手術室で発生した不可解な殺人事件と、付随する心霊現象らしきものの謎を医者が解決するという物語です。

解決者は天久鷹央という女医。素晴らしい頭脳と父が一族経営の病院院長というバックを持つ。ただし変人。
ワトソン役は小鳥遊という男医。まさにワトソン役で、変人に振り回される男です。

すすめる?

これはライトノベルに分類される文章でしょうか?
キャラクターで読ませる文章という感じです。
そして、前作があるようです。

あなたはこのような文章を好まないでしょう。
やたら饒舌な主人公。現実ではありえないツッコミ。相手の心を決めつけ間違いないと断定した行動。語られ過ぎる心理描写。無能な警察…

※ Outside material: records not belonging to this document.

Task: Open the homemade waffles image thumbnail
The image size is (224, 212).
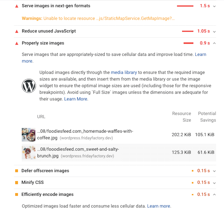Action: tap(29, 135)
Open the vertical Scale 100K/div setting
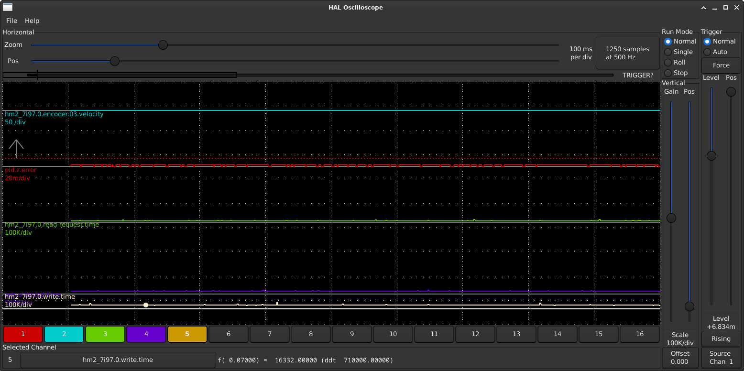This screenshot has width=744, height=371. [x=679, y=338]

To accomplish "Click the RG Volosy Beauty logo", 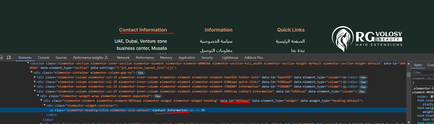I will (x=367, y=39).
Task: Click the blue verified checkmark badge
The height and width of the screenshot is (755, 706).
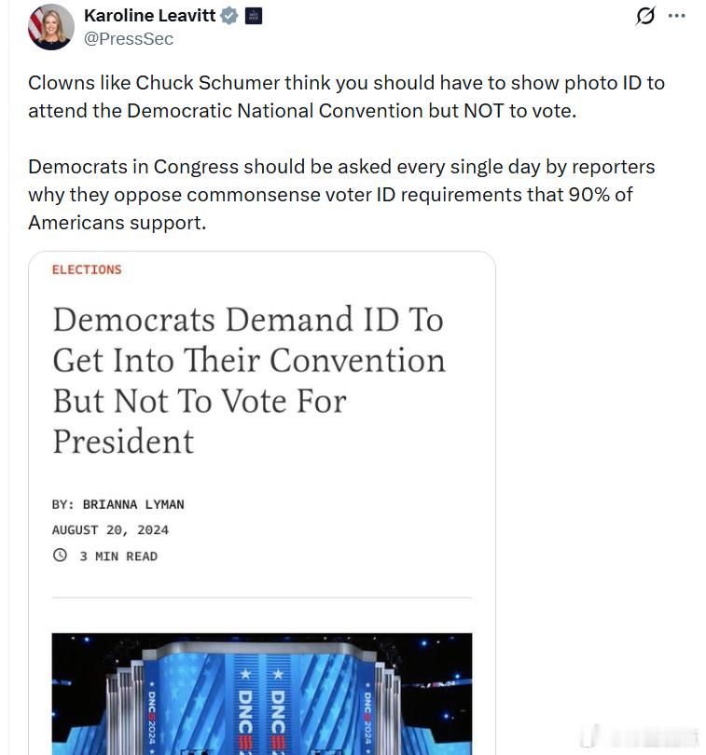Action: [228, 16]
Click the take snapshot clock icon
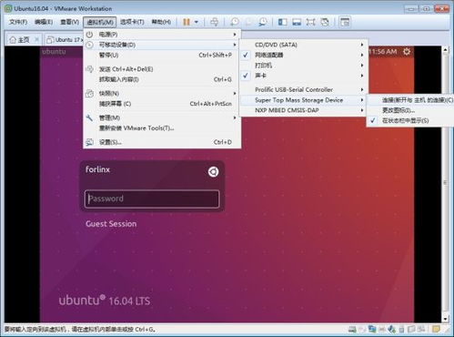 click(x=234, y=22)
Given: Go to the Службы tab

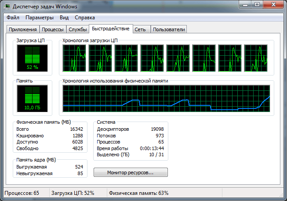Looking at the screenshot, I should pyautogui.click(x=77, y=29).
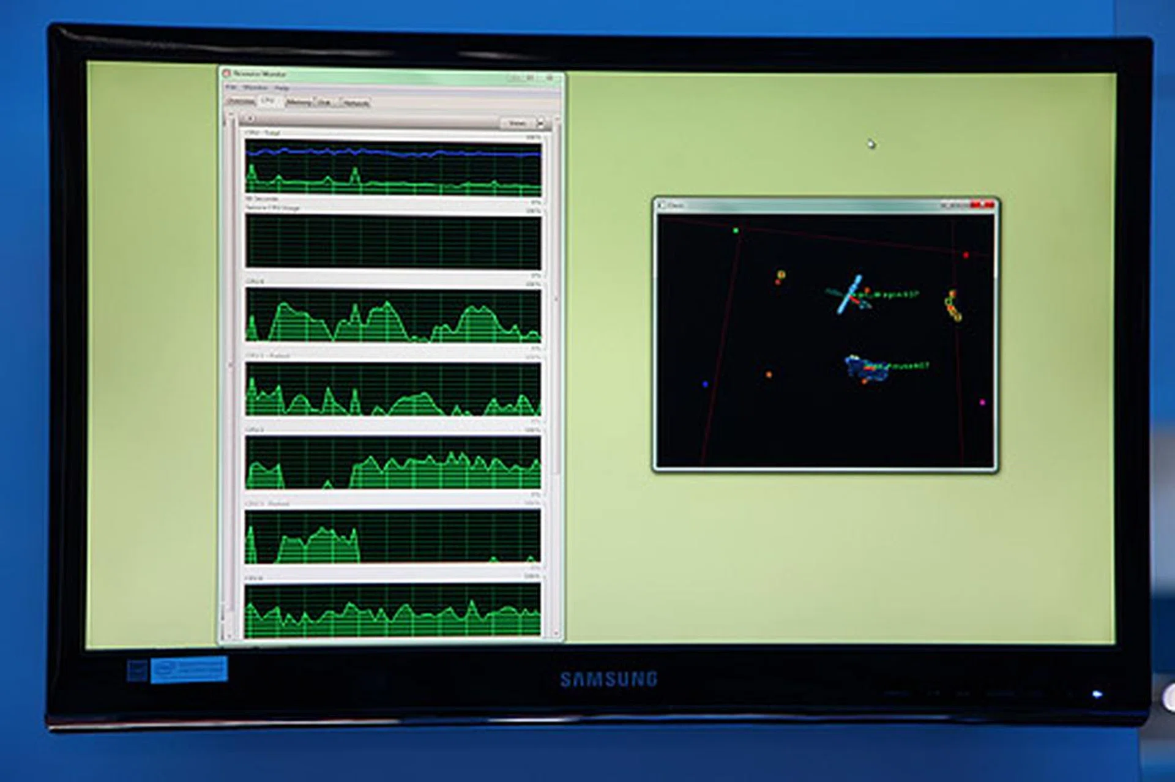Maximize the Resource Monitor window
The image size is (1175, 782).
click(531, 78)
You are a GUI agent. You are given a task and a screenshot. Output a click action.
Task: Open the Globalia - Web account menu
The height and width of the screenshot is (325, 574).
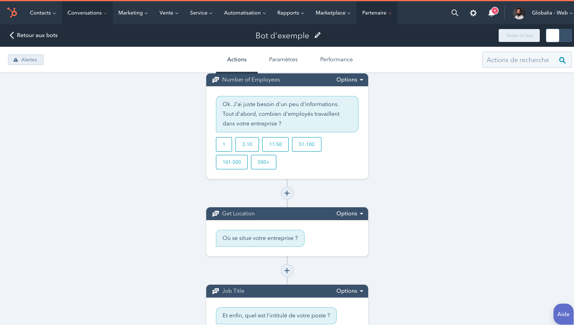552,13
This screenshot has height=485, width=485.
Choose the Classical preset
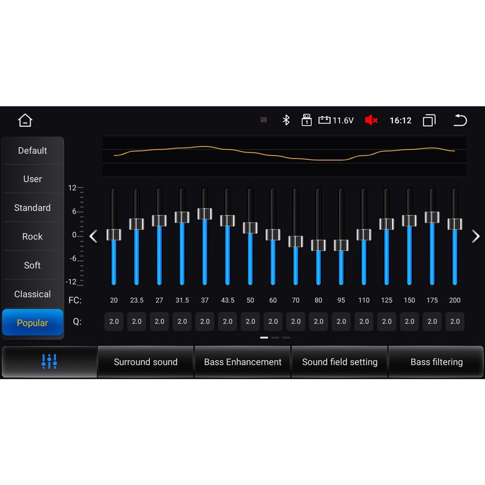click(x=32, y=294)
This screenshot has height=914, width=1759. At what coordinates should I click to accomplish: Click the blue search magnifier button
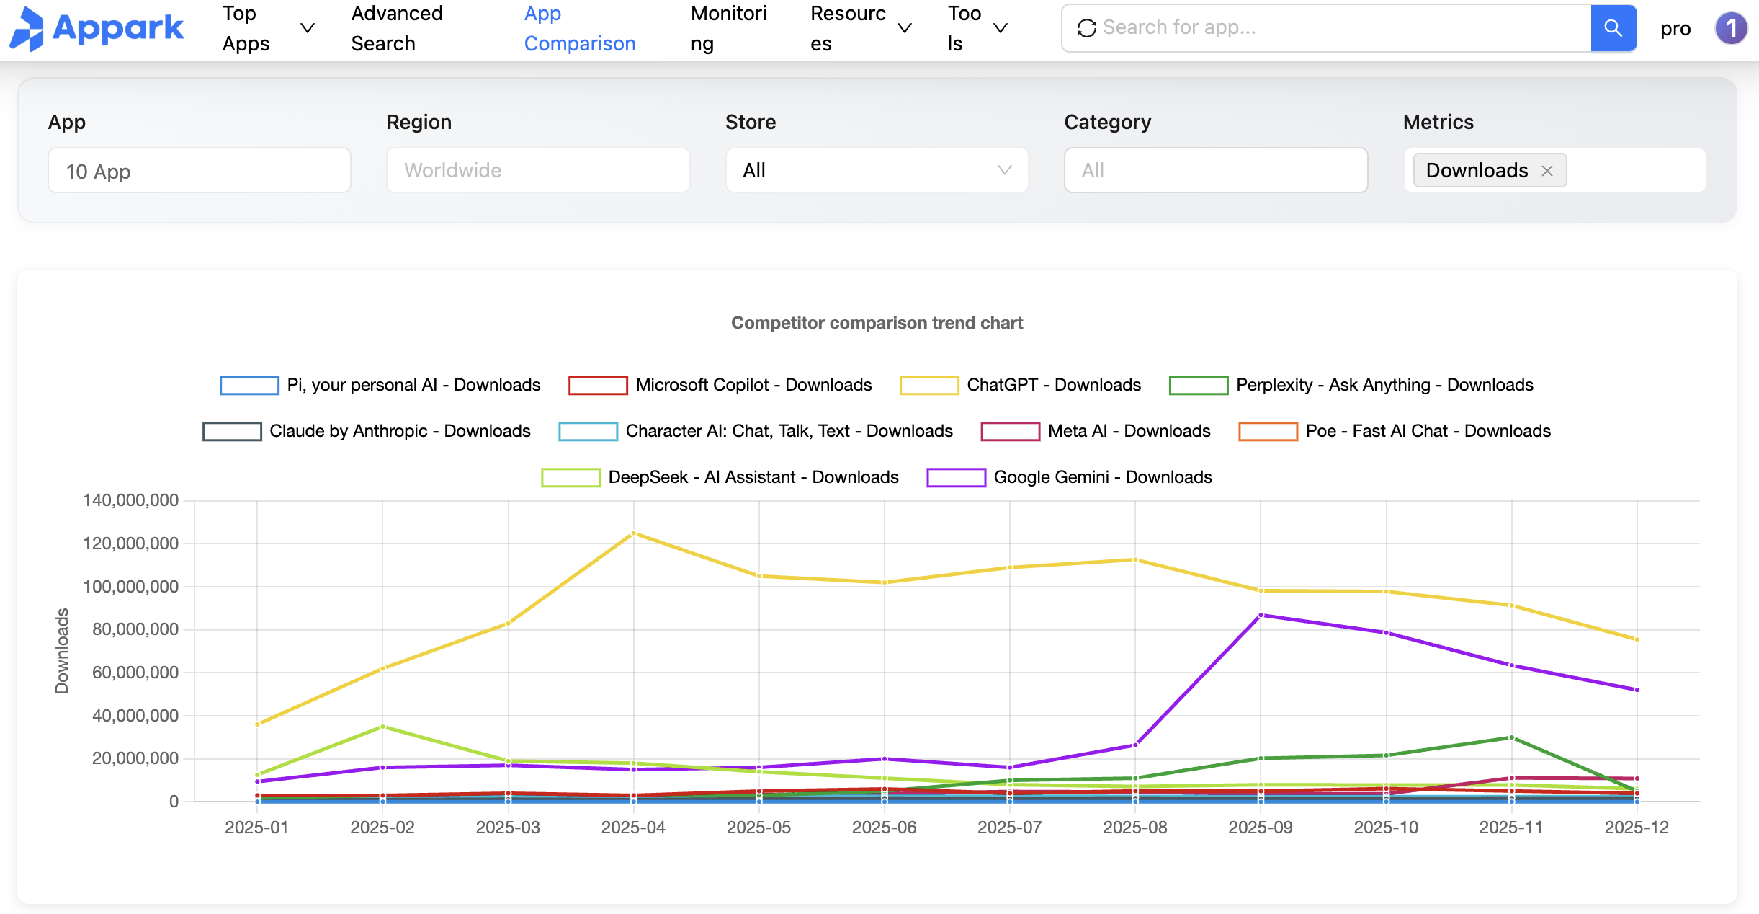(1613, 28)
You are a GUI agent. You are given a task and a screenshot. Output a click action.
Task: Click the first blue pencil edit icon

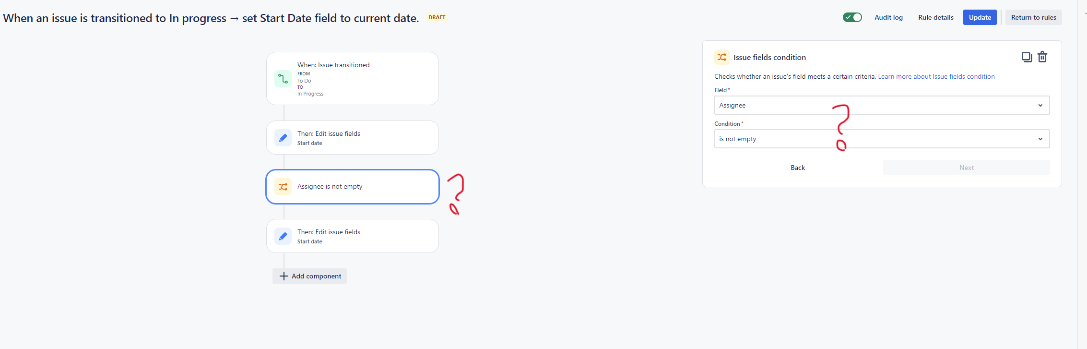coord(283,138)
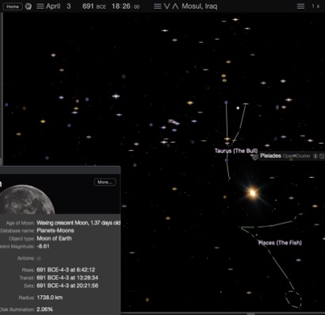Click the Moon thumbnail image

(26, 199)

少なくとも、本格医療ミステリと語る裏表紙には偽りがある。
もしくは本格医療ミステリとは、「本格ミステリ+医療」ではなく、「本格医療+ミステリ」なのかもしれません?。

表紙を見て自分向きではないと感じたでしょう?
まさにその通り。
他に面白い本はいくらでもある。

他の本に手を伸ばすことをお勧めします。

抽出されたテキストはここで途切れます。